Language can serve so many purposes, it can be used to fight, it can be used to resist, but it can also be used to oppress, and to bully. It’s not always clear that this is what it is doing, because describing something as gay, joking that you’re ‘so OCD’ seems so harmless. It’s true it’s not the worst thing you can do – but particularly in regard to mental health, it invalidates somebodies illness and their struggle.

Would you describe something as being so diabetic or cancer or epileptic? Probably not.

We struggle enough to have our mental illnesses regarded as valid, legitimate, and equal to physical illness – so to hear someone misrepresent it or to use it as an insult just feels like a kick in the face.

“I just need my pens in the right order – I’m like so OCD.”

I guarantee that most weeks you hear someone joke about being OCD – they say it after they rearrange their pens or as a reason for someone to do the washing up. It’s so common that when most people think of OCD they think of someone who likes things organised, that has matching stationery, not someone who has to wash their hands 30 times until they are bleeding, not someone who feels compelled to touch something because if they don’t they believe their family will die. It’s not just about being tidy or liking things in a certain order, it’s about the fear of what will happen if everything isn’t in its place.
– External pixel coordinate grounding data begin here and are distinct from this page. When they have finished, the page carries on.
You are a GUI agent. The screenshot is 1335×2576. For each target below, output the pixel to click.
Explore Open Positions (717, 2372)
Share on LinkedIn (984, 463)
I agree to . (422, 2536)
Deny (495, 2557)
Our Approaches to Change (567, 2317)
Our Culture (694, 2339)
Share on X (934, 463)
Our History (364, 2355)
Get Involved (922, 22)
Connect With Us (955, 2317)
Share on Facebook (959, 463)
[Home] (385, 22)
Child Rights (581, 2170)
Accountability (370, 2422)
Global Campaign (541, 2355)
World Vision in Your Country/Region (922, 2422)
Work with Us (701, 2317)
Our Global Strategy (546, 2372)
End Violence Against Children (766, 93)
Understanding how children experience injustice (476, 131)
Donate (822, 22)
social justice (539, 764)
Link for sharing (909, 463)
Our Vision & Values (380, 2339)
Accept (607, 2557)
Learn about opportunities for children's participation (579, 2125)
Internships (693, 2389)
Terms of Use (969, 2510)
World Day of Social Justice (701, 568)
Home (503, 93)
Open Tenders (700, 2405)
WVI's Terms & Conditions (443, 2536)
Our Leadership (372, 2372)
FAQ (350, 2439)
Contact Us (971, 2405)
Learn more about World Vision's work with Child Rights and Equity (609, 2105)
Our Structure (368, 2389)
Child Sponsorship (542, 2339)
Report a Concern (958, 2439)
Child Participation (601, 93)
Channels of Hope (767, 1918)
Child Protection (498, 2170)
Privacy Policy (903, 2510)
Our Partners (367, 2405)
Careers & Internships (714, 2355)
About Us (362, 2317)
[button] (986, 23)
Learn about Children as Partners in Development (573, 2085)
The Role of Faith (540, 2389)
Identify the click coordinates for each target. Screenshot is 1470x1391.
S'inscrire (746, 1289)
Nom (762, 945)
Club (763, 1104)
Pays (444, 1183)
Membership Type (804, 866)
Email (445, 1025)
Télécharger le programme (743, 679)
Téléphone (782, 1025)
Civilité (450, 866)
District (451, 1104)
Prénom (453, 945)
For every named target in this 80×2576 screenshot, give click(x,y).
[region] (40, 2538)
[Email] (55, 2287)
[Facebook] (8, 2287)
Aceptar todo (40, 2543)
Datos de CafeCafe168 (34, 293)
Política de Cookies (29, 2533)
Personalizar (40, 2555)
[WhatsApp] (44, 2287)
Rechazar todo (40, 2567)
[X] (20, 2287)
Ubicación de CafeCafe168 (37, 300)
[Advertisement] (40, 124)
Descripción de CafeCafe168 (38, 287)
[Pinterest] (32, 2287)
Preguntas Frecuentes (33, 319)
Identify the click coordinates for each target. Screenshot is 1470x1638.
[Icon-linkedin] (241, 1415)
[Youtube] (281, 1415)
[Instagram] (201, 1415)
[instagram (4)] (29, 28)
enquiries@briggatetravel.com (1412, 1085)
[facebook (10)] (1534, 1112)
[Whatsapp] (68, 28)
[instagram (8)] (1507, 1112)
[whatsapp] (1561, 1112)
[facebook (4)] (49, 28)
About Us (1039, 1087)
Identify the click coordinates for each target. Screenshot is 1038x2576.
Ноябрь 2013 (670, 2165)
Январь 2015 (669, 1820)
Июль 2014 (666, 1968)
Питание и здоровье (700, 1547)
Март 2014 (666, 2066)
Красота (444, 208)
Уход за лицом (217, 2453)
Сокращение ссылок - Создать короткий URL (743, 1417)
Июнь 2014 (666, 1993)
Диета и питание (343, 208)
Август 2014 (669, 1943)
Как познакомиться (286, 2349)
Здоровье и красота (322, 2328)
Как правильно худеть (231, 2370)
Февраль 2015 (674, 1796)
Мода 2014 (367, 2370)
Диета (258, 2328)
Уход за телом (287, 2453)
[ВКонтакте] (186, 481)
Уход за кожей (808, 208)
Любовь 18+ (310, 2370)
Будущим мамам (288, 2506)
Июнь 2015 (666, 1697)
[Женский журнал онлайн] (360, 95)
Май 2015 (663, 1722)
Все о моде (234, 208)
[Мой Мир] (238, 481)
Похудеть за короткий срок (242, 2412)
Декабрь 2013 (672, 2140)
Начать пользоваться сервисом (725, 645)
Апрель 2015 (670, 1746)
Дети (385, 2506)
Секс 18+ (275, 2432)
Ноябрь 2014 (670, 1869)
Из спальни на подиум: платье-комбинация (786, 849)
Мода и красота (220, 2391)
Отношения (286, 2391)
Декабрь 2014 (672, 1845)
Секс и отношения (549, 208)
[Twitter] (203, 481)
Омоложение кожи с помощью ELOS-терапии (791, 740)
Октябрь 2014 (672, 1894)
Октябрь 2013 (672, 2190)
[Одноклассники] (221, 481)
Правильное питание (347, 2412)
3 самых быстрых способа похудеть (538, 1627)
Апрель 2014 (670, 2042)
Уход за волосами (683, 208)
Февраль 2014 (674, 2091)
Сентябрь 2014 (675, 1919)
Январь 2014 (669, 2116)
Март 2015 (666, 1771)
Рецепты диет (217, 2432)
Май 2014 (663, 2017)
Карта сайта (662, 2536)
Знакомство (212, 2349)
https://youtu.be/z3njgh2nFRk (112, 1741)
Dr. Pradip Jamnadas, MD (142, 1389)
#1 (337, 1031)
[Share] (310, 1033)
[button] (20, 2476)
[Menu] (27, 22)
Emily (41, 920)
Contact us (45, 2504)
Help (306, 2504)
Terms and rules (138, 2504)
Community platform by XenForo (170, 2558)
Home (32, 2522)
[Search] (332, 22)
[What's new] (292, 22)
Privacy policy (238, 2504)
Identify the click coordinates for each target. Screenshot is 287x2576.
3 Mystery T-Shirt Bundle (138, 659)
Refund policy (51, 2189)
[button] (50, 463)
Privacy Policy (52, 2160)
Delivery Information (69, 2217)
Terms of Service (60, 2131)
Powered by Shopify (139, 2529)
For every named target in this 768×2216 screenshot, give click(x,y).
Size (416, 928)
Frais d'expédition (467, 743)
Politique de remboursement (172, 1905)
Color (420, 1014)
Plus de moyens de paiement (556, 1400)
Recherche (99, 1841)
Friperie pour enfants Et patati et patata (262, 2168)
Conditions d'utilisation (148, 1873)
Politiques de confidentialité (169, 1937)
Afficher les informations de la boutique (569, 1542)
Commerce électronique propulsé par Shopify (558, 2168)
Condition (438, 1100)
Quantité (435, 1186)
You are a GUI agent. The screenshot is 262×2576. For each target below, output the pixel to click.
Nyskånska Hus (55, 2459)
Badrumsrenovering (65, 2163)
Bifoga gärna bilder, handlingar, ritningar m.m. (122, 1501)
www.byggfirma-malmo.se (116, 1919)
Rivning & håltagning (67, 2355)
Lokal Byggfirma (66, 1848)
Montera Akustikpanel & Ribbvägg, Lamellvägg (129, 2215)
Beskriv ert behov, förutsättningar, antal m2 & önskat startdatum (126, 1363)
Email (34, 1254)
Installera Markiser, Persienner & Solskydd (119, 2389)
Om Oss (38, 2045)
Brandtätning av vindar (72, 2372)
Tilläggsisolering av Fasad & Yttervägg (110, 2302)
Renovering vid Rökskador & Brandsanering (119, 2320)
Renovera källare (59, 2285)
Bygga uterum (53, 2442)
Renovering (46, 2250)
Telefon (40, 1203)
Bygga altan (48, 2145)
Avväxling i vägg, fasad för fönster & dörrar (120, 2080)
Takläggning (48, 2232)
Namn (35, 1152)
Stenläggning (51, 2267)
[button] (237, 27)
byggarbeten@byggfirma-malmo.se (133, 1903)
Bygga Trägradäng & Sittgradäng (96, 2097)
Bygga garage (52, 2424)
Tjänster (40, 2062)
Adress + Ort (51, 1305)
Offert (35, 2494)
OCD can be hugely debilitating, having to repeat an action over and over until it feels right – and when someone describes themselves as “so OCD” it’s belittling and it misrepresents a condition that affects approximately 741,504 people. Next time you want are tempted to say that you are “so OCD”, think of what other words you could use. Do you mean organised or neat or tidy or clean? Describing your tidiness as OCD is not only belittling, but it’s lazy and inaccurate. There are so many words you can use – why chose that one?

“I swear my parents are so bipolar.”

No, not they are not. They are a normal humans that feel different emotions at different times. People’s moods can change very quickly – have you ever been having a great time and then suddenly someone says something rude or you get bad news?

I’ve heard people say that they are bipolar over something that they are both excited and nervous for – that isn’t bipolar, that is being in two minds about something.

This false equivalency makes bipolar disorder seem like puberty – it isn’t as simple as mood swings. It is true that bipolar does include changes in mood states, but it isn’t as simple as going from happy to pissed off. Generally bipolar can be characterised by manic, depressive, and mixed states – these can often feel very extreme and the change between them overwhelming.

Manic episodes for some can be experienced as being happy and exciting, or distressing and disorientating. There really is not a one-type fit all experience. A lot of people do have some sort of awareness of what depression is – often misguided and limited – but the idea is there. Whilst depression itself is hard to deal with, imagine struggling every day to get out of bed, when this is contrasted with a manic episode it can feel more extreme.

“He’s a psycho!”

Just no.

Mental illness is hugely stigmatised. People with illnesses such as schizophrenia or those whose experience psychotic episodes are often stereotyped as being aggressive or violent. This is despite the fact the sufferers of mental illnesses are actually disproportionately more likely to be the victims of violence than perpetrators. Part of this comes from the way that illnesses are appropriated as insults – if you mean someone is being an aggressive arsehole or is being unnecessarily violent, SAY THAT.

It’s hard to forget the shocking Halloween costumes of mental patients or psycho wards, all of them representing mental illness as something to be scared of. So many of them featuring blood, weapons, or face masks (Hannibal Lecter style) – I can only assume the people who made these costumes have never been to a psychiatric hospital. This in no way represents 99.99% of people there, it’s people who are sick and need help and that’s the best place for them to get it. I’d be interested to see the reaction if a cancer patient costume was released – but the truth is most physical illnesses are not stigmatised in the way mental illnesses are, and so much of that stigma comes from the everyday language we use.

Grab yourself a thesaurus and have a think before you speak!